The presidential award recognizes Thomas’s innovative research and community service demonstrated through scientific leadership and community outreach.

“My outreach goals are to increase the number of students in science and engineering, specifically Native American and Alaska Native students,” said Thomas who is a member of the Dine’ (Navajo) Nation from New Mexico. "I have been involved in a number of outreach programs at the University of Idaho and around the region.”

Thomas’s research in chemical engineering involves separating biological species on a micro-scale and separating contaminant gases on a larger scale, and by employing a novel mechanical separation mechanism that uses oscillatory flows.

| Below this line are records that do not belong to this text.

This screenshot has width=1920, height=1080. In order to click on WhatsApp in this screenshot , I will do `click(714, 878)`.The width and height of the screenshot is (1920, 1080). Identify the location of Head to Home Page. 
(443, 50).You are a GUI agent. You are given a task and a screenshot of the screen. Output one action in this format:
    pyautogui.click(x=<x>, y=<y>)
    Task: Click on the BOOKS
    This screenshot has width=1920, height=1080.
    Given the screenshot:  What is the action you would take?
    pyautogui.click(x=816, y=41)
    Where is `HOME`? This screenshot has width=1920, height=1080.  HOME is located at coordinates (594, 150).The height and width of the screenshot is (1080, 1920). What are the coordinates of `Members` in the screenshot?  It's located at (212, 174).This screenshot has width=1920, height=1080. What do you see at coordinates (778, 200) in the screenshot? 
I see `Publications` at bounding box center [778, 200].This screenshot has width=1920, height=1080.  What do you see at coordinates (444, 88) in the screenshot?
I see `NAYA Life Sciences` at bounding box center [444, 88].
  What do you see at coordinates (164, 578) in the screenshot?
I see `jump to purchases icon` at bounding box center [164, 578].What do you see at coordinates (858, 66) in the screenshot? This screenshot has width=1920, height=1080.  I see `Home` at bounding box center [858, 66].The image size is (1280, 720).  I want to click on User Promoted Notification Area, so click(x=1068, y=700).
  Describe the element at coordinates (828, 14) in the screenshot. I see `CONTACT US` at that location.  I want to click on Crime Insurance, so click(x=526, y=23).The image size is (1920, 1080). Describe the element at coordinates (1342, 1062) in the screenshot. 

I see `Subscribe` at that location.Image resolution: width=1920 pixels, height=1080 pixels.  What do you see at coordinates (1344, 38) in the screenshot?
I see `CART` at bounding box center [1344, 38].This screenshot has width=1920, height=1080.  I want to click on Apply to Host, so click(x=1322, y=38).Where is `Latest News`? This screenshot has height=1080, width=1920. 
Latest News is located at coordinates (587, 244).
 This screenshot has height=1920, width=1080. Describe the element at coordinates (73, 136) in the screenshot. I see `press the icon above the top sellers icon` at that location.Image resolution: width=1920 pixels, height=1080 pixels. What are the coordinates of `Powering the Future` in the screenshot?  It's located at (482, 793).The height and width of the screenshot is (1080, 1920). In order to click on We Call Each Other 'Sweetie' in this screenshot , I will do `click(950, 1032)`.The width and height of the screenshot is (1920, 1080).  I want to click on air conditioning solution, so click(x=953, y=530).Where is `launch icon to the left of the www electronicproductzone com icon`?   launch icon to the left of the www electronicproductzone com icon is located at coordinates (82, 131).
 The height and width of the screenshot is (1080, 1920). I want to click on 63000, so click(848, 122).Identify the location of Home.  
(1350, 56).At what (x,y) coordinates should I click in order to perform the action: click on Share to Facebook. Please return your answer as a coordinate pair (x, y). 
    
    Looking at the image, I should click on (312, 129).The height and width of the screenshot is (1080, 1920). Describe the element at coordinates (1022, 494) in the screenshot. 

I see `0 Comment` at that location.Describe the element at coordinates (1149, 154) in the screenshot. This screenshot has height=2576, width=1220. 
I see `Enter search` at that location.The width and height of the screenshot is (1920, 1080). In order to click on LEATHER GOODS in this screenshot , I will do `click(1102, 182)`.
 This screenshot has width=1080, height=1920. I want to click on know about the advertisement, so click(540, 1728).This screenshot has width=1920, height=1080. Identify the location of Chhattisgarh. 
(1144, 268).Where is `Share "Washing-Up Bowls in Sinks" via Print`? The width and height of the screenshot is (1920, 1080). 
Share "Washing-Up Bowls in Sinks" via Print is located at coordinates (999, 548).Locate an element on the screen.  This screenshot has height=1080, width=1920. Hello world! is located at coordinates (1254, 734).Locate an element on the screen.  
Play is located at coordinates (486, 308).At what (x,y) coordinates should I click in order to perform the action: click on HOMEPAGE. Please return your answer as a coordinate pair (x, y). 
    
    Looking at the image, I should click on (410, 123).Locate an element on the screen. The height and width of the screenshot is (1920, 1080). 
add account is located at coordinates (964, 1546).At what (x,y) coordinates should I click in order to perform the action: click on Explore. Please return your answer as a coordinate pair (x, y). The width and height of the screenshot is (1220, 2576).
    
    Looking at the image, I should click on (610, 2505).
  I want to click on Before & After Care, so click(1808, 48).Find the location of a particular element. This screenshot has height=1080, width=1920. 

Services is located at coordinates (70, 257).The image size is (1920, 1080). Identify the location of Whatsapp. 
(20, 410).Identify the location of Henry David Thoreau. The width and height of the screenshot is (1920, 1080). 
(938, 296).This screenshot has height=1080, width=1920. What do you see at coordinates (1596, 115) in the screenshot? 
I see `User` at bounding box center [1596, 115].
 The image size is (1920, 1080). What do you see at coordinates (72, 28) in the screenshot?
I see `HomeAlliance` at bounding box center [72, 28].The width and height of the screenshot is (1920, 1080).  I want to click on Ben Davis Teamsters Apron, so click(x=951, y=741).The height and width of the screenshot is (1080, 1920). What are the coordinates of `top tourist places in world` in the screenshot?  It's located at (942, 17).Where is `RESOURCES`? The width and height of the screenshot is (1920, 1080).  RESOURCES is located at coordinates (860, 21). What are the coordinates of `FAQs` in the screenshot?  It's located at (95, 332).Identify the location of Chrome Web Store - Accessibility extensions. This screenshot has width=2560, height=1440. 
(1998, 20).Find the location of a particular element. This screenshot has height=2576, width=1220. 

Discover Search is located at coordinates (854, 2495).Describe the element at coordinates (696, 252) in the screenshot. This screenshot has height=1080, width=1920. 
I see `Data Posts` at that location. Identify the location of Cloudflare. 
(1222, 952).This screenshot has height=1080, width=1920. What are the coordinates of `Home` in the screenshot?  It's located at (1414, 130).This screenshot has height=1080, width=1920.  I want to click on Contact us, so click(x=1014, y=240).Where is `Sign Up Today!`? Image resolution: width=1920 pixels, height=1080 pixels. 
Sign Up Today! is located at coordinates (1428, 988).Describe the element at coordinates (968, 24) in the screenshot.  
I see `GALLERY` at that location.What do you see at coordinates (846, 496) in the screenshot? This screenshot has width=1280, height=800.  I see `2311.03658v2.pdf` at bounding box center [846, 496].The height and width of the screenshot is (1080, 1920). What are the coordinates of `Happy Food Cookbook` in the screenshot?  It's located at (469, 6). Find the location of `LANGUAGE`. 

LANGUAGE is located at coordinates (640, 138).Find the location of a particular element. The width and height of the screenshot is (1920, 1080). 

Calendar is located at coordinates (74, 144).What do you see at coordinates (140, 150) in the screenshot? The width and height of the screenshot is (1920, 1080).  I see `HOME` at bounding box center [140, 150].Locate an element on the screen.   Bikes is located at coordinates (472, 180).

Thomas gives demonstrations and presentations at schools within the tribal communities, and mentors native high school students in the summer through the University's Helping Orient Indian Students and Teachers (HOIST) program in the science, technology, engineering and math fields. He also is one of the principal investigators in the Alaska Native Science and Engineering Program in Idaho, which brings University of Idaho faculty and students to the Nez Perce and Coeur d’Alene tribes to build computers with students and encourage them to consider careers in math engineering and science.

“Many people have helped me throughout my career, both as a student and as a faculty member, to reach my current position at the University of Idaho," he said. "I feel that it is my responsibility to do the same for other students, specifically Native students in the community. I believe my background and my position provides me unique opportunity to positively impact the Native community.”